AKTIVIS DAN MASYARAKAT, KOLABORASI TEPAT MENUNTASKAN MASA TRANSISI REFORMASI YANG BELUM TUNTAS
Aktivis dan masyarakat merupakan satu kesatuan
entitas gerak yang tak terpisahkan kala itu, mereka berjuang untuk sebuah
kepastian di negeri ini. Maka lahirlah sebuah kata yang pada saat itu cocok
untuk menghentikan kerasnya rezim berkuasa, yaitu "Reformasi".
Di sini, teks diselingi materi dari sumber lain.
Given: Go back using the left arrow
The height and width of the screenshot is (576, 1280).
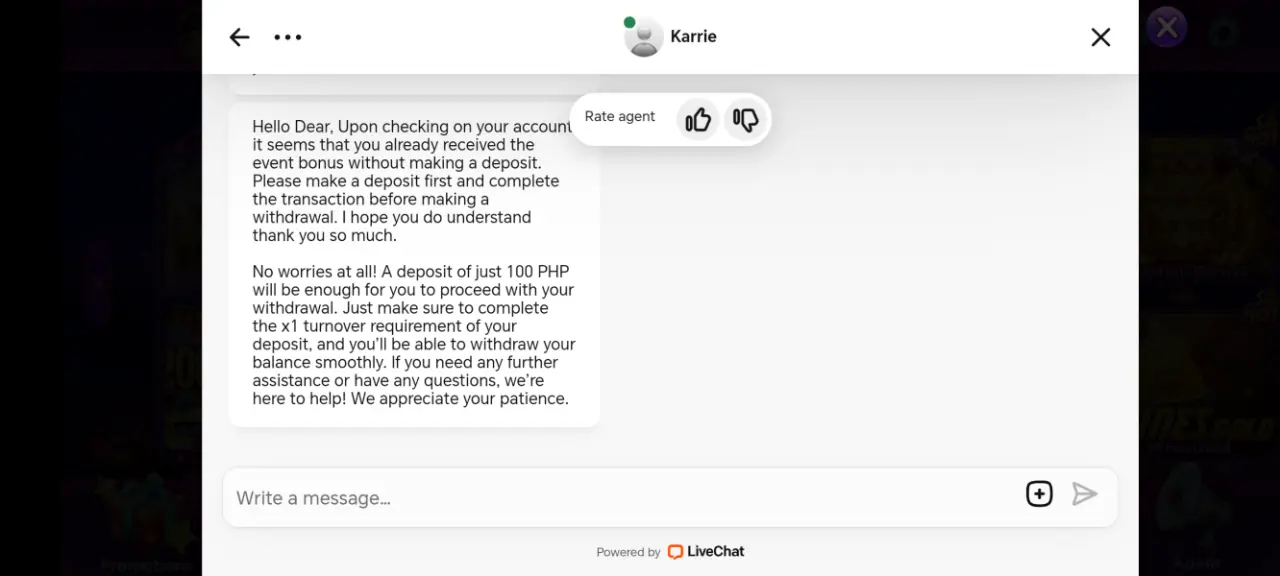Looking at the screenshot, I should pos(239,37).
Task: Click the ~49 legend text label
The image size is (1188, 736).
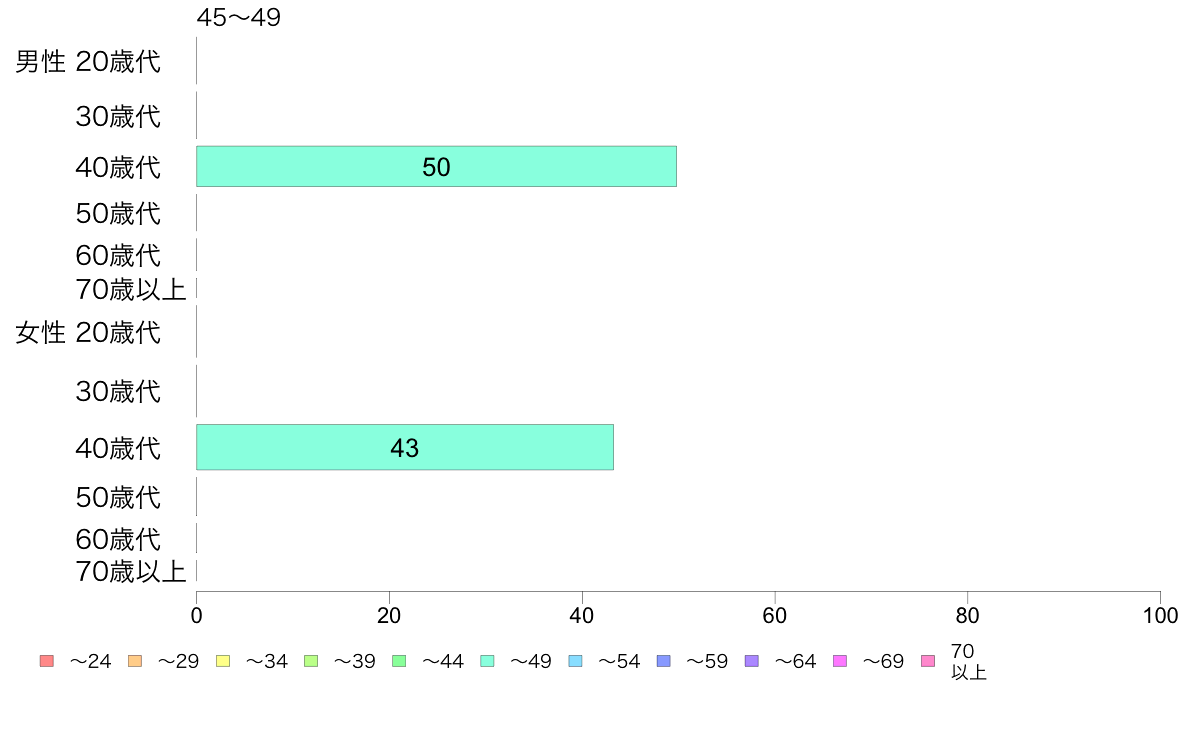Action: (530, 662)

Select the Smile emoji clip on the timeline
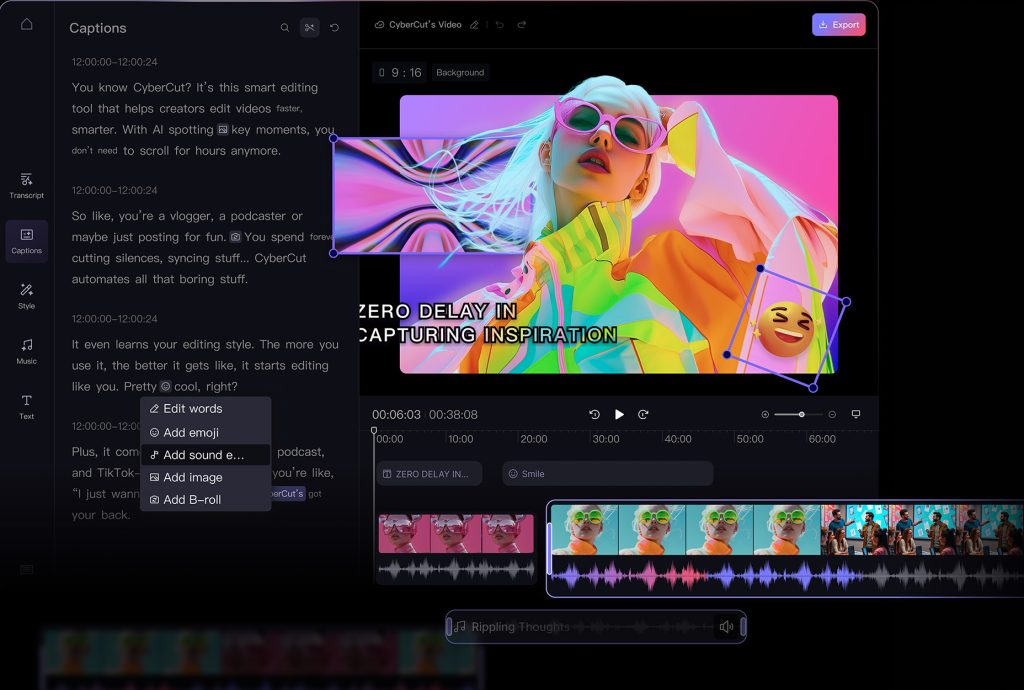[605, 472]
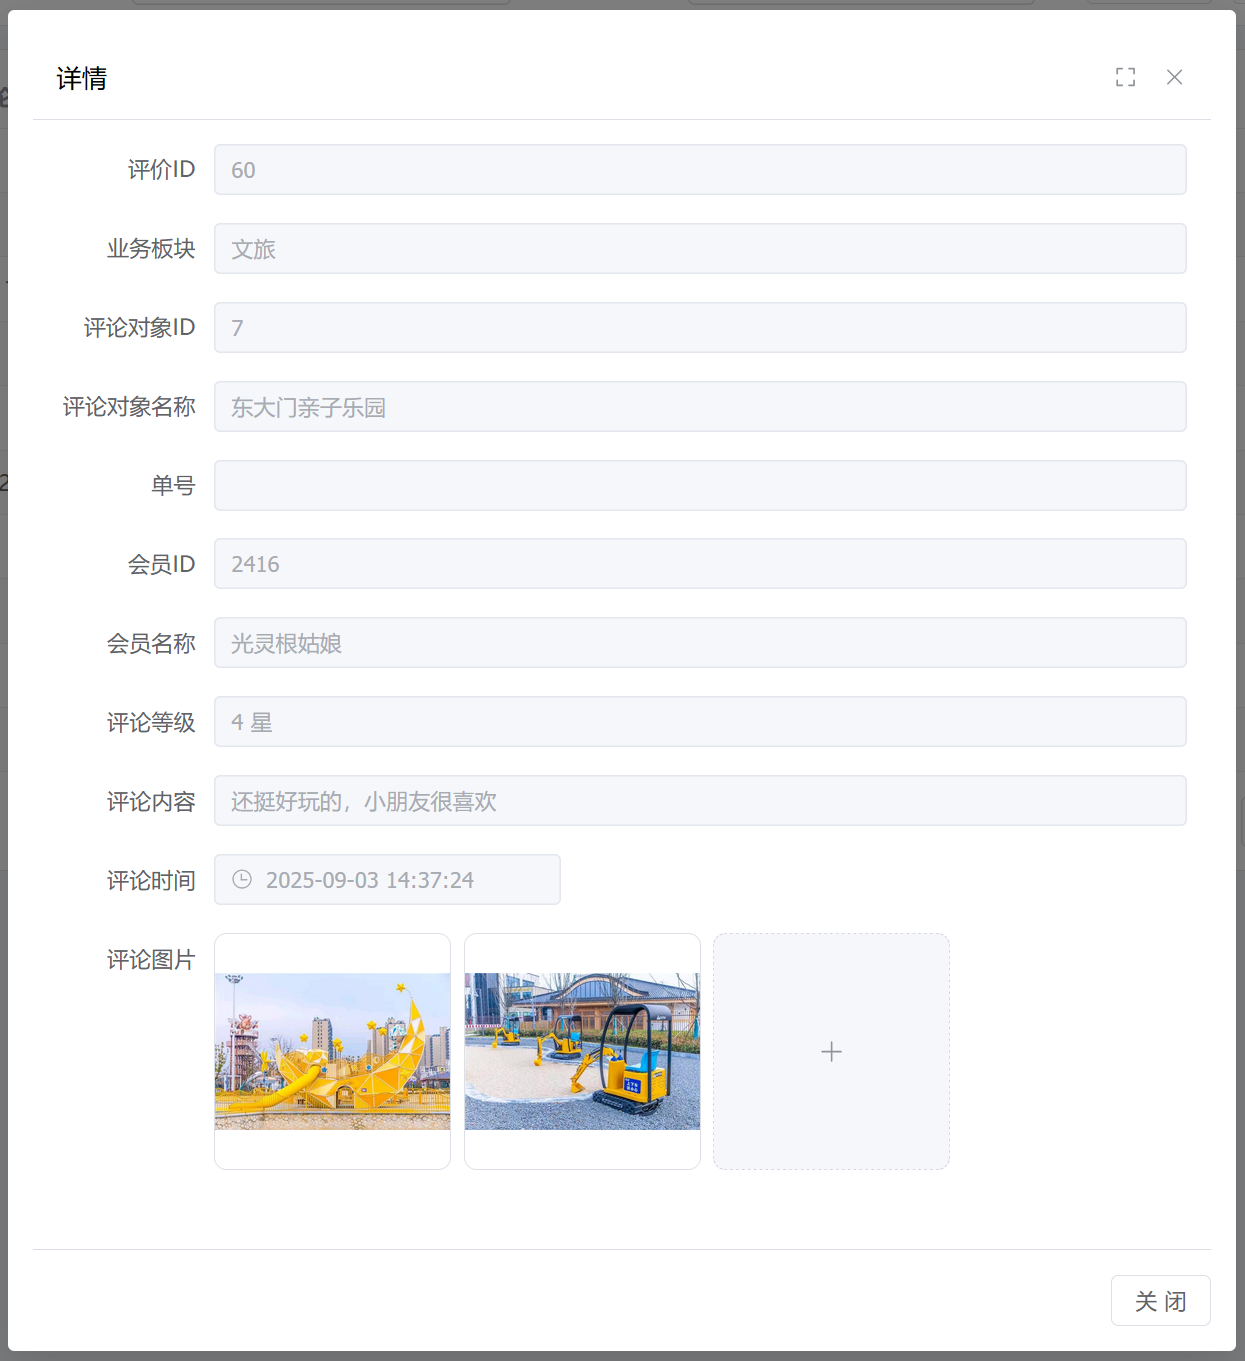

Realita hidup menyadarkan kita bahwa aktivis
-mahasiswa ketika itu- bergerak sendiri dalam menanggung sebuah tanggung jawab
reformasi dengan memasuki dunia politik. Mereka berjuang dari atas dengan dalih
mereka adalah orang yang paling bertanggung jawab atas terjadinya hal ini.
Namun sampai hari ini, mereka para aktivis belum bisa menyelesaikan dan
mengakhiri sebuah masa transisi kepemimpinan. Seperti yang kita ketahui bahwa
dalam setiap jatuhnya sebuah tirani berkuasa, pasca tirani tersebut maka akan
terjadi sebuah kevakuman gerak. Dan hal inilah yang terjadi pada kejadian pasca
reformasi di Indonesia. Pertanyaannya bagaimana dalam kurun waktu lima belas
tahun reformasi masoih belum dapat dituntaskan?
Kita kembali kepada sebuah kelompok besar dalam
bernegara yaitu masyarakat, mereka merupakan salah satu aktor yang paling
bertanggung jawab atas lahirnya reformasi. Tanpa adanya dukungan mereka dikala
itu, maka reformasi pada momentum kala itu tidak akan terwujud. Masyarakat
memberikan support yang tidak ternilai pada saat itu sehingga segala bentuk
gerakan dan suksesi demolisi rezim bisa terwujud. Jikalau kedua variabel diatas
disatukan yang tadinya atau asalanya merupakan satu entitas tersebut bisa
berkolaborasi, maka eksekusi akan transisi reformasi akan lebih cepat terwujud.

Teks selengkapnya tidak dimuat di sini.